A lone undersea internet cable connected Tonga to the world – a volcanic eruption broke it
The Effects of a Colossal Volcanic Eruption in Tonga’s Pacific Archipelago are still being calculated, but one consequence is clear: Tonga has been cut off from the internet after the lone submarine cable connecting the country to the rest of the web was damaged in the eruption.
Like many island nations, Tonga relies on just a single submarine cable, about the thickness of a garden hose and filled with fragile fiberglass filaments, to get citizens online. But on Tuesday, the government of Tonga said “communications both international and domestic were cut as a result of damage sustained by the submarine cable.”
The government added that “limited communications” were possible via satellite phones and high-frequency radio, but these limitations make it difficult to assess the damage caused by the January 14 eruption. The Tongan government has reported three fatalities from a tsunami created by the volcano, which erupted on an uninhabited island.
According to Reuters, the internet cable connecting Tonga to the web is 827 kilometers long and secured via a relay in Fiji, Tonga’s second-closest neighbor. Repairing the cable can take up to two weeks as the work requires the intervention of a specialized submarine cable repair vessel.
The closest ship is the Reliance, owned by the American company SubCom. But it is currently moored some 4,700 kilometers (2,920 miles) away in Papua New Guinea, and it will take days to travel to Tonga. According to Craige Sloots, director of marketing and sales at Southern Cross Cable Network, a company that maintains a number of submarine cables in the region, that means it could take up to two weeks in total to fix Tonga’s internet connection.
“The ability to repair would also depend, as you would expect, on volcanic activity,” Sloots told Reuters.
The incident is a vivid demonstration of the fragility of the modern internet. Although we think of the web as a dense network with numerous redundancies, the truth is that it contains many single points of failure. In the West, this is most apparent when massive internet outages are caused by disruptions to centralized services like Amazon Web Services – an Amazon subsidiary that provides servers and computing power to the world’s largest companies.

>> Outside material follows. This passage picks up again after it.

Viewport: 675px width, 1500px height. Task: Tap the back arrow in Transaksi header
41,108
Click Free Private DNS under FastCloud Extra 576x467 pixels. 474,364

For countries like Tonga, however, submarine cables are a more obvious bottleneck. Currently, 99 percent of international internet traffic goes through such submarine cables, with a estimated 436 cables over distances of 1.3 million kilometres. But while countries like the US are served by multiple lines, poorer countries like Tonga depend on just one.
It is noteworthy that Tonga was actually hit by a similar internet outage in 2019, and as a result signed a 15-year deal with an internet satellite company protect against future failures. But according to a report by ZDNet, the terms of the contract with provider Kacific were disputed and as a result, the satellite link was never activated.
Now Tongans have to wait for their internet to be fixed by hand. Such repairs are not uncommon on a global scale—a submarine cable break about every two weeks – but they are time consuming. Technicians from a specialist repair vessel will have to locate the fault in Tonga’s cable by sending pulses of light down the line and determining how long it takes for the pulse to return. They will then have to sail to the site of the break and, depending on the depth of the water, retrieve the cable with diving robots or grappling hooks. The cable is then brought to the surface and repaired by technicians on board the vessel.